Please filter the entries and return only the lines that include "checkbox".

[[ Exercise material, beginning ]]

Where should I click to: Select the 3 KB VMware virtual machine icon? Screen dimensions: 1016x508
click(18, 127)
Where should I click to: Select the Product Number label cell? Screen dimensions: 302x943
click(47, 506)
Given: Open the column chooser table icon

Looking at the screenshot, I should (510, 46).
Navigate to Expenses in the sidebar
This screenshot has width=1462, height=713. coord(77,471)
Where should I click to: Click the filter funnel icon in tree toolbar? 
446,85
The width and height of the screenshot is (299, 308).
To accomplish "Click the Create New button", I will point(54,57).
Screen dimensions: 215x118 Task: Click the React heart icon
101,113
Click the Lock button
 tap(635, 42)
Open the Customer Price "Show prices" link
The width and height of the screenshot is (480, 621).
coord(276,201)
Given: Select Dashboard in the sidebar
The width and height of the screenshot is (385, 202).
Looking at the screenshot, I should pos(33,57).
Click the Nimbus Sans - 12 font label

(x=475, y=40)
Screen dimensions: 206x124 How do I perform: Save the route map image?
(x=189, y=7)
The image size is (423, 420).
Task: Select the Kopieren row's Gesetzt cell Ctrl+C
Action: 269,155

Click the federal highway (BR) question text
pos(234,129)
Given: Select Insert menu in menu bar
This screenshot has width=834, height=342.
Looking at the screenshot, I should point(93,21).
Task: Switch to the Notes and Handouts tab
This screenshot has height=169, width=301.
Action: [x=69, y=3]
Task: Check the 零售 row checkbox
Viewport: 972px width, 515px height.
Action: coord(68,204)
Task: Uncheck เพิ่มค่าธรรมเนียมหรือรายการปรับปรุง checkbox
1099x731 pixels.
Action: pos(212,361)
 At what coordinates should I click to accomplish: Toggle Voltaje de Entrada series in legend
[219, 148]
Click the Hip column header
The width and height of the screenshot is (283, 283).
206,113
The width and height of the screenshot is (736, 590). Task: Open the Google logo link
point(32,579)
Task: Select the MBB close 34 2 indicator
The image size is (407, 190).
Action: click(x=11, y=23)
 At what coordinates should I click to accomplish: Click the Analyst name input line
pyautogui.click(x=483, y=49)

[[ Exercise material, end ]]

§ Result of the exercise
Task: Check the 零售 row checkbox
Task: Uncheck เพิ่มค่าธรรมเนียมหรือรายการปรับปรุง checkbox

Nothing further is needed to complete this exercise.